I heard her breath catch with a sniffle before she stepped quickly through my door and closed it. I collapsed into one of the new chairs that'd never been sat in, staring at my floor.


I must have sat there in a fog for a while because, when my conscious mind returned, it was dark outside.

"All lights on! Locate my comm!" I shouted to the ever-attentive home automation system. The space immediately illuminated.

"Your communication device appears to be on your person," was the calm reply.

I rose to my feet and looked around me, only to discover I'd been sitting on it. I tapped furiously on its display then held it to my ear.

"Hell, Sean, do you know what time it is here?" groaned the voice that answered, inducing in me an intense measure of déjà vu.

"I don't know. I'm assuming you're in Sweden, so what, two o'clock or something?"

"Close enough. Why are you calling me at this time of night?"

"Because Dione Wilcox just came by my new place."

"What?" he gasped. "No, wait. Give me a minute. I need a piss."

"What did she want?" he asked when he returned to the call.

I caught myself before I began to relate the entire conversation. I swear, the last thing I would want to see was my girlf⁠—my ex -girlfriend being incarcerated for telling me nothing but the truth.

"I can't go into a lot of detail, Simi, but she convinced⁠—shit. Give me a second to figure out what I can tell you and what I can't."

"What are you talking about?"

"All I can say is … with everything I've been told, including what you yourself told me about what Dione was doing, going all the way back to the video I showed you the month before we left Mars for the Pleiades Six return transit was an absolute lie."

"Whoa! Slow down, my friend. How do you know?"

"Simi, she convinced me that her apparent infidelity was engineered as much as the entire mission, in fact, it was a necessary part of it. She wasn't cheating on me," I said. "And … come to think of it, who told you she was ?"

"It came in a message," he answered.

"From whom?"

"I don't know. It was unsigned, but it was particularly specific and detailed."

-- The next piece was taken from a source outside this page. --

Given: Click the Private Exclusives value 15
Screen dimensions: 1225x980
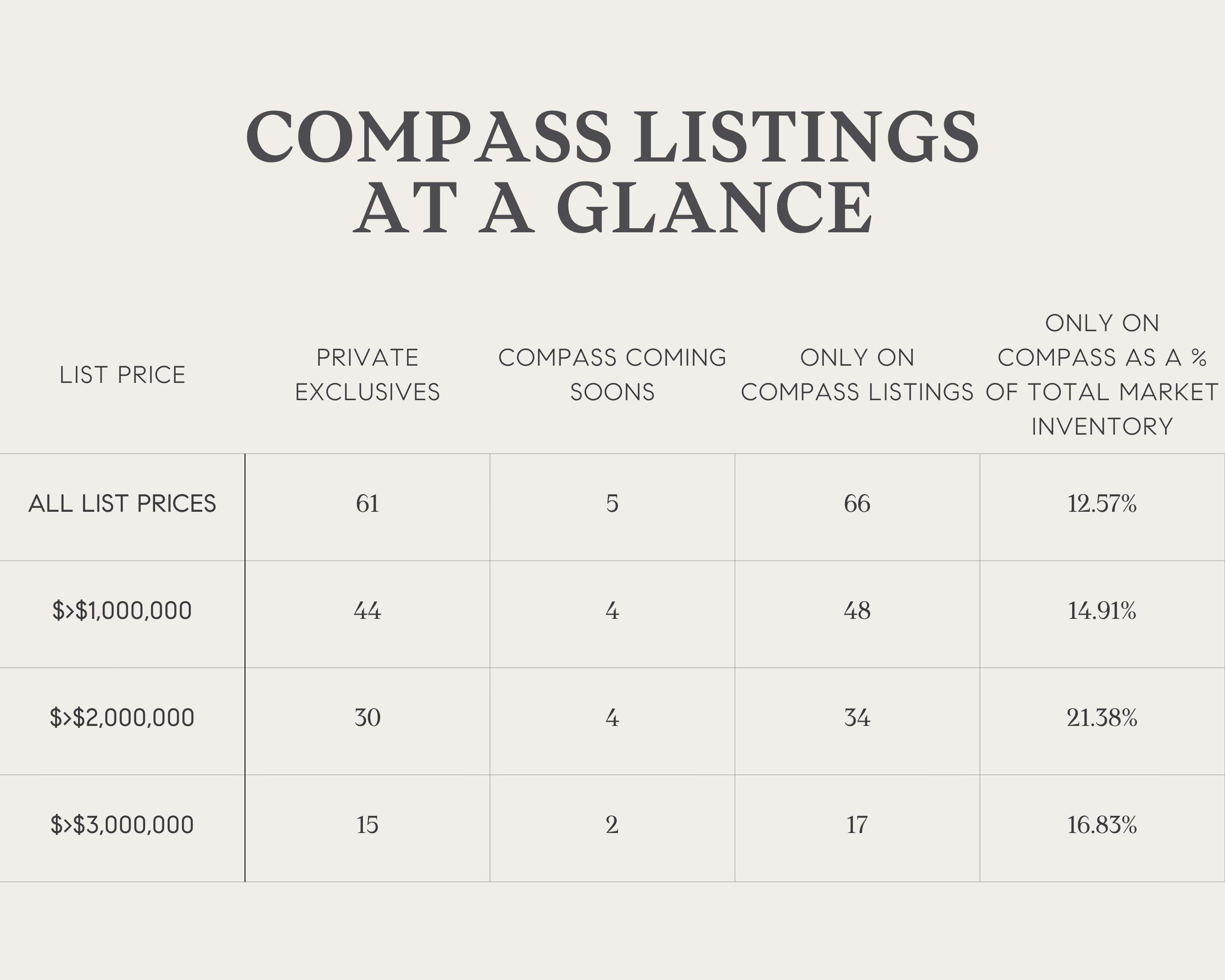Looking at the screenshot, I should click(x=368, y=825).

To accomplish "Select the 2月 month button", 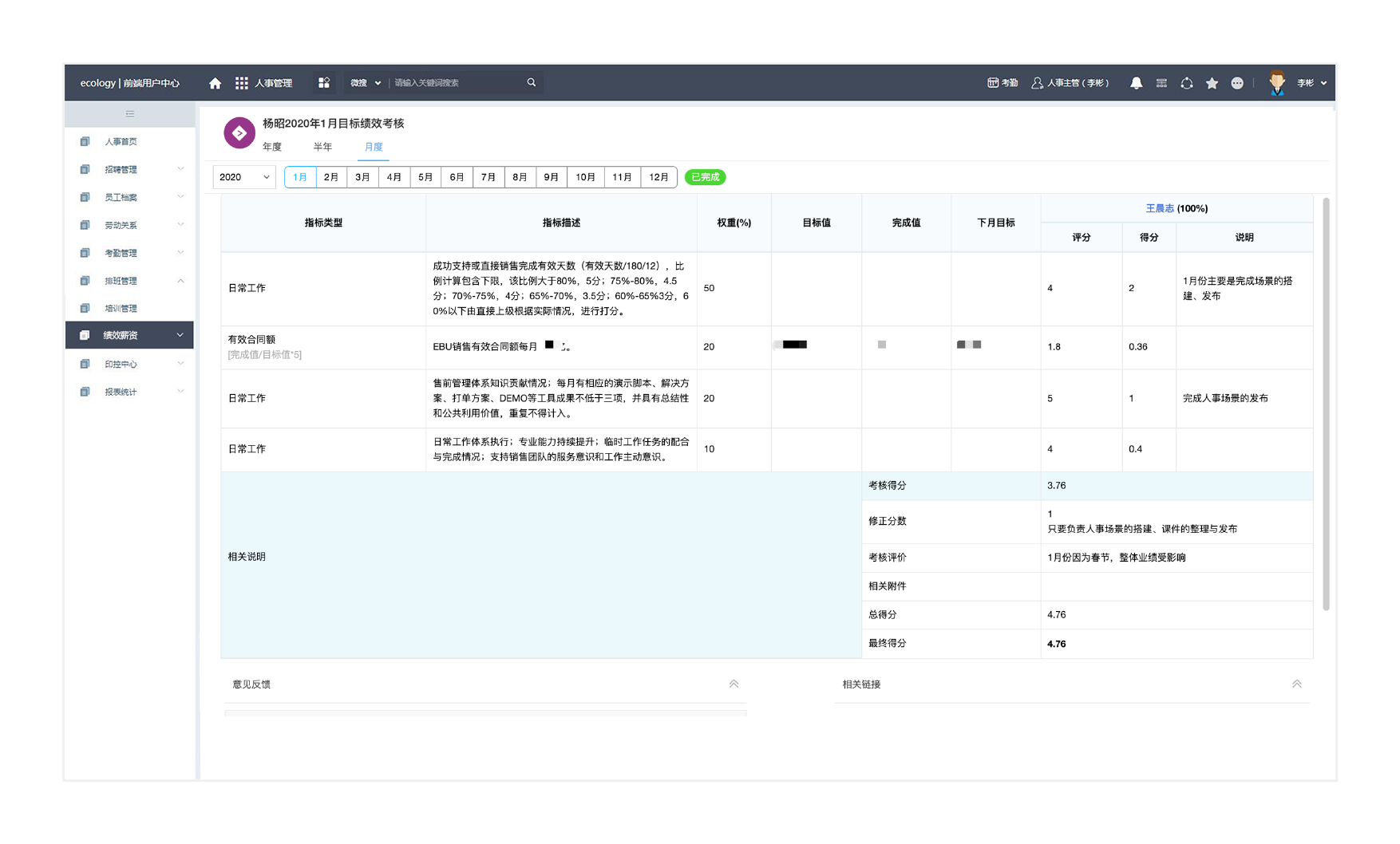I will pos(331,177).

"Unsigned, huh? A common motif."

"Wait! You are not about to tell me that you two are getting⁠—"

"I'm screwed, Simi! I think I'm still in love with her!"

Two tones sounded in my ear. Simi was requesting a switch to video. I accepted.

"Sean, look at me, my brother. I need to see your eyes."

"Weird, but okay," I replied, swiping the connection from my personal comm to the integrated infotainment system, moving it to a large display on the wall. I stood in front of it.

"You look like shit," he said. "Tell me everything Dione told you."

"I can't. Her employer has her under a very strict confidentiality agreement."

"Yet she decided to violate it and told you certain things?"

"Yeah."

"It was enough to convince you she's not lying to you?"

"Yes."

"Then what are you going to do? You and Alyonka are having your ceremony next weekend."

"I know! I don't know what I should do!"

I heard and saw him sigh deeply.

"What was the last thing Dione said to you?"

"When I realized what was happening, I told her about Aly and me. Obviously, it came as a surprise to her. Given how our lives were being manipulated, somehow, she wasn't aware. She kissed me, Simi, and then basically said to forget everything she said. Then she left."

"I would think she suddenly realized she has put you in one hell of a tough situation."

"I doubt she was doing it intentionally. She simply didn't know, and I'm pretty damned sure it wasn't the ending she was expecting."